Saved data entries
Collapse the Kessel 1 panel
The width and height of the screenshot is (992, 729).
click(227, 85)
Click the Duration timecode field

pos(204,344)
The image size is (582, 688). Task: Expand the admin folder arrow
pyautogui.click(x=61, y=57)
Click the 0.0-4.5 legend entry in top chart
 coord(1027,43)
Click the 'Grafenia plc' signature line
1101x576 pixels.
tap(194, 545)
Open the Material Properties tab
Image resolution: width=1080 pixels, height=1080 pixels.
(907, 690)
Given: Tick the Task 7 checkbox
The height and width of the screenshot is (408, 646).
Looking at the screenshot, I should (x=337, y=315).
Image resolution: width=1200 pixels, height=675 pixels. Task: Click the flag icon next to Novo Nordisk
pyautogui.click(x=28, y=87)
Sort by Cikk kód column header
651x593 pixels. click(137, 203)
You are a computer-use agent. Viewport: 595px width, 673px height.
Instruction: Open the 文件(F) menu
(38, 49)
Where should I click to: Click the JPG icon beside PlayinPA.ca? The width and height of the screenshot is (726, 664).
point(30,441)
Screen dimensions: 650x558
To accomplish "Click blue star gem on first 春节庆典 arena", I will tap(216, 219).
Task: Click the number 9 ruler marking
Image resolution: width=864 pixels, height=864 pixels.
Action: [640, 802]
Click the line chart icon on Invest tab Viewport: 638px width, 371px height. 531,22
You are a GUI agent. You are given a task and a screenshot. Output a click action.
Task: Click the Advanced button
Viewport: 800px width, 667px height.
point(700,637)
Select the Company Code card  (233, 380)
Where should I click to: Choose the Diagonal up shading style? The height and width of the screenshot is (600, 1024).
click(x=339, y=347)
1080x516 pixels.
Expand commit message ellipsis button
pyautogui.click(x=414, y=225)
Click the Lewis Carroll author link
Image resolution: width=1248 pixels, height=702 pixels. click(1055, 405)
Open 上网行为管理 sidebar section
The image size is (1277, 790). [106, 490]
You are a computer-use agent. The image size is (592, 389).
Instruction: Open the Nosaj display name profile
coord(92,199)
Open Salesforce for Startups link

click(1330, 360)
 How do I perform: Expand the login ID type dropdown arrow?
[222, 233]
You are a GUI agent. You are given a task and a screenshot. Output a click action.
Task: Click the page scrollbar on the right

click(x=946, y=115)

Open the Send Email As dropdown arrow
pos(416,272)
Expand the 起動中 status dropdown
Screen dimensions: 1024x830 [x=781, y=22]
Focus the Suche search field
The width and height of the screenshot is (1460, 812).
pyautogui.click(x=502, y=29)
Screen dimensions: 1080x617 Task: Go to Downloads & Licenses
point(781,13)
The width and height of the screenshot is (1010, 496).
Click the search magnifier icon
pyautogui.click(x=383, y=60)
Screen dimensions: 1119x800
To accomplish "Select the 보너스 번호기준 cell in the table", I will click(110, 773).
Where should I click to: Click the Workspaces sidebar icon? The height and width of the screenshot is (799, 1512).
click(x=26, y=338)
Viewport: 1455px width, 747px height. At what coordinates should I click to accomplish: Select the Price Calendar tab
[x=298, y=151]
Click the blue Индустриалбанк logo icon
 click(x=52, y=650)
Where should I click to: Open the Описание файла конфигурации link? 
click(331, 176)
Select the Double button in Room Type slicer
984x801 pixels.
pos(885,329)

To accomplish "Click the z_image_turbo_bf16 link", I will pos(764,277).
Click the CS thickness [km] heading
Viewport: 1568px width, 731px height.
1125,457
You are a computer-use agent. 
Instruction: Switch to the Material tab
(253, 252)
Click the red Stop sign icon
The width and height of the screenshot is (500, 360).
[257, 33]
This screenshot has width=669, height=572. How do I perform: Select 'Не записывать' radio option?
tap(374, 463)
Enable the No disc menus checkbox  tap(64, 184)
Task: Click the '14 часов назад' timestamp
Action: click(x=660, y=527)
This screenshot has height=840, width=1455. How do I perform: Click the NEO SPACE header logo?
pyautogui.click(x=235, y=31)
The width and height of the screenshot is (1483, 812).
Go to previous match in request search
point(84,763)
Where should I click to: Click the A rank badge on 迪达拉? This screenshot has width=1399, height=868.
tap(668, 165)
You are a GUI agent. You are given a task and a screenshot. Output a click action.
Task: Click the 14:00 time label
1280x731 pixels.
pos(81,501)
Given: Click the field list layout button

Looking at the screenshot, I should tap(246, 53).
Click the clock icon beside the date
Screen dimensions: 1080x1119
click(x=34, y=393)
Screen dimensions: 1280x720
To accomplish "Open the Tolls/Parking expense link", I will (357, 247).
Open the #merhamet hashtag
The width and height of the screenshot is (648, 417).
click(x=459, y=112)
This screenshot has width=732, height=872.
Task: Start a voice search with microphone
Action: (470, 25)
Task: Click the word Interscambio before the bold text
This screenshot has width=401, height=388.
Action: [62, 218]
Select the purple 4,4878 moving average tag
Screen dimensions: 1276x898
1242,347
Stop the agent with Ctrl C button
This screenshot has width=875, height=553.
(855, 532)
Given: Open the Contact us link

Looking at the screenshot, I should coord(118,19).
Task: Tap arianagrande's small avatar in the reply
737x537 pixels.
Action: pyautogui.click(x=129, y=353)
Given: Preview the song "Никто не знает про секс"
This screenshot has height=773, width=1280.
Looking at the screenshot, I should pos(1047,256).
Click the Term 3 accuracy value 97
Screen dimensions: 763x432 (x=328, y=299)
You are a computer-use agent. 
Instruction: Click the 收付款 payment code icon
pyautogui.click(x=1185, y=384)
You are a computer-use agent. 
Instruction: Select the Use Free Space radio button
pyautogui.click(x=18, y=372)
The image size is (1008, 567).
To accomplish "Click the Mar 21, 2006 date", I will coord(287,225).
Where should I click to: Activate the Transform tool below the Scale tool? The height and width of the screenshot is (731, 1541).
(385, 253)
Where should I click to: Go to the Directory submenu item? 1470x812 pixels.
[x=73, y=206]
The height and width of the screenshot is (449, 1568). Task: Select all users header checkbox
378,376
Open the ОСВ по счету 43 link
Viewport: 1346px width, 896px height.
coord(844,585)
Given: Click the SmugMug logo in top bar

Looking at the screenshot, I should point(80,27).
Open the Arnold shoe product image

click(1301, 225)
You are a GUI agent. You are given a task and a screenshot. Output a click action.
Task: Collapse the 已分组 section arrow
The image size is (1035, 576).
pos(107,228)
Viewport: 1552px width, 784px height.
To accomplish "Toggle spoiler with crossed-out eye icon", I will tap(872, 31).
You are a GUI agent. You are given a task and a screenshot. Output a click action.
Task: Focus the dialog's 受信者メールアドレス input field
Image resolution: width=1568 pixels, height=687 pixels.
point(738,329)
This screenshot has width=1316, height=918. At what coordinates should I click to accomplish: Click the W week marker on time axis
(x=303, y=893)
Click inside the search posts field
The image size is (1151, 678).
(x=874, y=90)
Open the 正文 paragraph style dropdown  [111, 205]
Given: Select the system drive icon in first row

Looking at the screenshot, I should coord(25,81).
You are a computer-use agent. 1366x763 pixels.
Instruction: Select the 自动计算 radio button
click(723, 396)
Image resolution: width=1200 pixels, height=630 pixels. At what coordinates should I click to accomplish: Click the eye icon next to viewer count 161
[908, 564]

### Required work:
What is needed here is an exact reproduction of all the entries.

### Exercise output:
Collapse the Kessel 1 panel
The width and height of the screenshot is (992, 729).
click(227, 85)
Click the Duration timecode field

pos(204,344)
The image size is (582, 688). Task: Expand the admin folder arrow
pyautogui.click(x=61, y=57)
Click the 0.0-4.5 legend entry in top chart
 coord(1027,43)
Click the 'Grafenia plc' signature line
1101x576 pixels.
tap(194, 545)
Open the Material Properties tab
Image resolution: width=1080 pixels, height=1080 pixels.
(907, 690)
Given: Tick the Task 7 checkbox
The height and width of the screenshot is (408, 646).
Looking at the screenshot, I should (x=337, y=315).
Image resolution: width=1200 pixels, height=675 pixels. Task: Click the flag icon next to Novo Nordisk
pyautogui.click(x=28, y=87)
Sort by Cikk kód column header
651x593 pixels. click(137, 203)
You are a computer-use agent. Viewport: 595px width, 673px height.
Instruction: Open the 文件(F) menu
(38, 49)
Where should I click to: Click the JPG icon beside PlayinPA.ca? The width and height of the screenshot is (726, 664).
point(30,441)
Screen dimensions: 650x558
To accomplish "Click blue star gem on first 春节庆典 arena", I will tap(216, 219).
Task: Click the number 9 ruler marking
Image resolution: width=864 pixels, height=864 pixels.
Action: [640, 802]
Click the line chart icon on Invest tab Viewport: 638px width, 371px height. 531,22
You are a GUI agent. You are given a task and a screenshot. Output a click action.
Task: Click the Advanced button
Viewport: 800px width, 667px height.
point(700,637)
Select the Company Code card  (233, 380)
Where should I click to: Choose the Diagonal up shading style? The height and width of the screenshot is (600, 1024).
click(x=339, y=347)
1080x516 pixels.
Expand commit message ellipsis button
pyautogui.click(x=414, y=225)
Click the Lewis Carroll author link
Image resolution: width=1248 pixels, height=702 pixels. click(1055, 405)
Open 上网行为管理 sidebar section
The image size is (1277, 790). [106, 490]
You are a computer-use agent. The image size is (592, 389).
Instruction: Open the Nosaj display name profile
coord(92,199)
Open Salesforce for Startups link

click(1330, 360)
 How do I perform: Expand the login ID type dropdown arrow?
[222, 233]
You are a GUI agent. You are given a task and a screenshot. Output a click action.
Task: Click the page scrollbar on the right

click(x=946, y=115)

Open the Send Email As dropdown arrow
pos(416,272)
Expand the 起動中 status dropdown
Screen dimensions: 1024x830 [x=781, y=22]
Focus the Suche search field
The width and height of the screenshot is (1460, 812).
pyautogui.click(x=502, y=29)
Screen dimensions: 1080x617 Task: Go to Downloads & Licenses
point(781,13)
The width and height of the screenshot is (1010, 496).
Click the search magnifier icon
pyautogui.click(x=383, y=60)
Screen dimensions: 1119x800
To accomplish "Select the 보너스 번호기준 cell in the table", I will click(110, 773).
Where should I click to: Click the Workspaces sidebar icon? The height and width of the screenshot is (799, 1512).
click(x=26, y=338)
Viewport: 1455px width, 747px height. At what coordinates should I click to accomplish: Select the Price Calendar tab
[x=298, y=151]
Click the blue Индустриалбанк logo icon
 click(x=52, y=650)
Where should I click to: Open the Описание файла конфигурации link? 
click(331, 176)
Select the Double button in Room Type slicer
984x801 pixels.
pos(885,329)

To accomplish "Click the z_image_turbo_bf16 link", I will pos(764,277).
Click the CS thickness [km] heading
Viewport: 1568px width, 731px height.
1125,457
You are a computer-use agent. 
Instruction: Switch to the Material tab
(253, 252)
Click the red Stop sign icon
The width and height of the screenshot is (500, 360).
[257, 33]
This screenshot has width=669, height=572. How do I perform: Select 'Не записывать' radio option?
tap(374, 463)
Enable the No disc menus checkbox  tap(64, 184)
Task: Click the '14 часов назад' timestamp
Action: click(x=660, y=527)
This screenshot has height=840, width=1455. How do I perform: Click the NEO SPACE header logo?
pyautogui.click(x=235, y=31)
The width and height of the screenshot is (1483, 812).
Go to previous match in request search
point(84,763)
Where should I click to: Click the A rank badge on 迪达拉? This screenshot has width=1399, height=868.
tap(668, 165)
You are a GUI agent. You are given a task and a screenshot. Output a click action.
Task: Click the 14:00 time label
1280x731 pixels.
pos(81,501)
Given: Click the field list layout button

Looking at the screenshot, I should tap(246, 53).
Click the clock icon beside the date
Screen dimensions: 1080x1119
click(x=34, y=393)
Screen dimensions: 1280x720
To accomplish "Open the Tolls/Parking expense link", I will (357, 247).
Open the #merhamet hashtag
The width and height of the screenshot is (648, 417).
click(x=459, y=112)
This screenshot has width=732, height=872.
Task: Start a voice search with microphone
Action: (470, 25)
Task: Click the word Interscambio before the bold text
This screenshot has width=401, height=388.
Action: [62, 218]
Select the purple 4,4878 moving average tag
Screen dimensions: 1276x898
1242,347
Stop the agent with Ctrl C button
This screenshot has width=875, height=553.
(855, 532)
Given: Open the Contact us link

Looking at the screenshot, I should coord(118,19).
Task: Tap arianagrande's small avatar in the reply
737x537 pixels.
Action: pyautogui.click(x=129, y=353)
Given: Preview the song "Никто не знает про секс"
This screenshot has height=773, width=1280.
Looking at the screenshot, I should pos(1047,256).
Click the Term 3 accuracy value 97
Screen dimensions: 763x432 (x=328, y=299)
You are a computer-use agent. 
Instruction: Click the 收付款 payment code icon
pyautogui.click(x=1185, y=384)
You are a computer-use agent. 
Instruction: Select the Use Free Space radio button
pyautogui.click(x=18, y=372)
The image size is (1008, 567).
To accomplish "Click the Mar 21, 2006 date", I will coord(287,225).
Where should I click to: Activate the Transform tool below the Scale tool? The height and width of the screenshot is (731, 1541).
(385, 253)
Where should I click to: Go to the Directory submenu item? 1470x812 pixels.
[x=73, y=206]
The height and width of the screenshot is (449, 1568). Task: Select all users header checkbox
378,376
Open the ОСВ по счету 43 link
Viewport: 1346px width, 896px height.
coord(844,585)
Given: Click the SmugMug logo in top bar

Looking at the screenshot, I should point(80,27).
Open the Arnold shoe product image

click(1301, 225)
You are a GUI agent. You are given a task and a screenshot. Output a click action.
Task: Collapse the 已分组 section arrow
The image size is (1035, 576).
pos(107,228)
Viewport: 1552px width, 784px height.
To accomplish "Toggle spoiler with crossed-out eye icon", I will tap(872, 31).
You are a GUI agent. You are given a task and a screenshot. Output a click action.
Task: Focus the dialog's 受信者メールアドレス input field
Image resolution: width=1568 pixels, height=687 pixels.
point(738,329)
This screenshot has width=1316, height=918. At what coordinates should I click to accomplish: Click the W week marker on time axis
(x=303, y=893)
Click inside the search posts field
The image size is (1151, 678).
(x=874, y=90)
Open the 正文 paragraph style dropdown  [111, 205]
Given: Select the system drive icon in first row

Looking at the screenshot, I should coord(25,81).
You are a computer-use agent. 1366x763 pixels.
Instruction: Select the 自动计算 radio button
click(723, 396)
Image resolution: width=1200 pixels, height=630 pixels. At what coordinates should I click to accomplish: Click the eye icon next to viewer count 161
[908, 564]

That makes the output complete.